Muirhead v. Snyder

4 Ind. 486 | Ind. | 1853

Stuart, J.

Snyder sued Muirhead on a promissory note. Pleas, the general issue, and a plea in bar setting up matters relating to an arbitration. To the second plea the plaintiff demurred specially, that it amounted to the general issue. What disposition was made of the second plea and demurrer, the record does not disclose. The next step is, that the parties went on to trial by jury on the issue joined. Verdict and judgment in favor of the plaintiff for the note and interest.

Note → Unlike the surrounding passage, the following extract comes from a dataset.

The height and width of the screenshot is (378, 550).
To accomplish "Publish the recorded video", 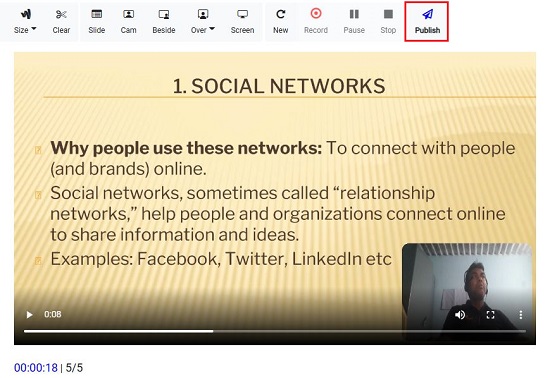I will click(x=427, y=21).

As the general issue was the only one joined, it must have been upon that the trial was had. The matter contained in the plea was admissible under that issue. So that the final disposition of the plea and demurrer, or whether they were disposed of at all, is not material. The record contains all the evidence, and shows that the *487defendant adduced the substantial matter of the plea on the trial.

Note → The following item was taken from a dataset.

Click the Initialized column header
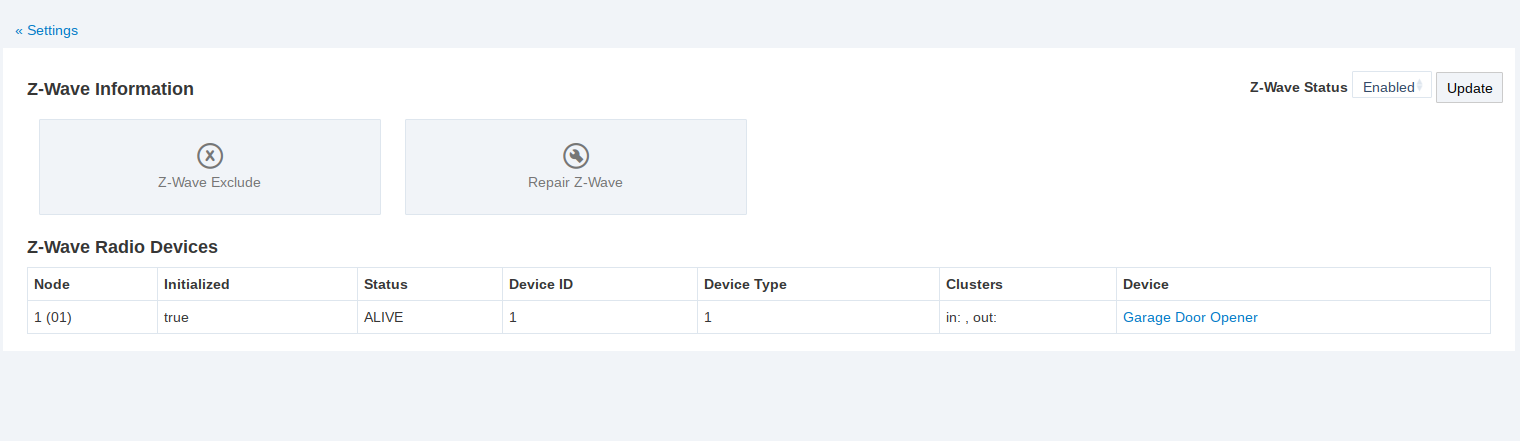 point(197,284)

The defendant, Muirhead, makes several objections to these proceedings, two of which only claim attention as having been made in the Court below.

One objection relates to the note offered in evidence. The declaration describes the note as made by Ephraim S. Muirhead. The note offered in evidence was signed E. S. Muirhead. For this reason, objection was made to its introduction. But the Court overruled the objection, and the note went to the jury without any other evidence or explanation on the part of the plaintiff below. The plaintiff in error relies entirely on the case of Louden v. Walpole, 1 Ind. R. 319. It is true that decision is directly in point; but were we not trammeled by its authority, we should feel disposed to fall back upon the reasoning in Lasselle v. Hewson, on the same question, and the authorities there cited. 5 Blackf. 161. The cases are somewhat different in their facts. There was explanatory evidence in the one, and none in the other. But the Court remark: “The defendant may always have inspection of the note on which he is sued before he pleads.” This reasoning seems to us conclusive. If it is not his note, he may file the general issue under oath. If he goes to trial at random, without inspection, it is his own fault. It is not good policy to learn defendants to lean on the Court to avert the consequences of their own neglect. When he goes to trial he may be presumed to have had inspection, and the objection to the signature comes too late.

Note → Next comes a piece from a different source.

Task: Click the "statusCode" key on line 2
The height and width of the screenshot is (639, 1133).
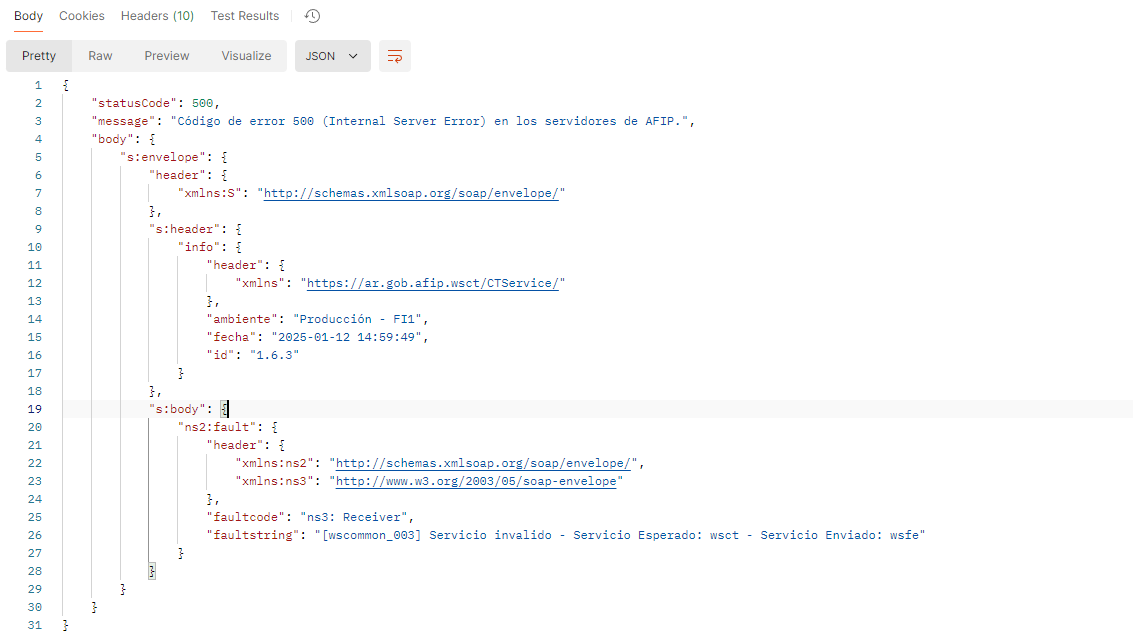Action: click(137, 103)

But in this case we are not under the necessity of reconciling these two decisions, nor of overruling either. The evidence of the defendant below, which is all set out in the bill of exceptions taken by him on the overruling his motion for a new trial, supplies the link in the plaintiff’s chain, if indeed there was any wanting.

It must be conceded that the note was properly admitted as conducing to prove the issue. Even in Louden v. Walpole, supra, the Court say the note was properly enough *488admitted. The only question was as to its sufficiency to warrant the verdict and judgment. In the case at bar, the defendant introduced one Carpenter as a witness, who gave a detailed history of the note. The evidence for the defence brings the case clearly within the doctrine laid down in Louden v. Walpole, and fully sustains the verdict.

O. H. Smith, S. Yandes and J. B. Chapman, for the plaintiff.

2. Muirhead complains that the Court erred in overruling his motion for a new trial. We think otherwise. From the evidence, the ruling of the Court in this respect was clearly correct.

Something is said about the instructions which also appear in the record. But as the verdict and judgment are supported fully by the evidence, it is wholly immaterial what instructions the associate judges who tried the case gave to the jury.

Per Curiam.

The judgment is affirmed, with 10 per cent, damages and costs.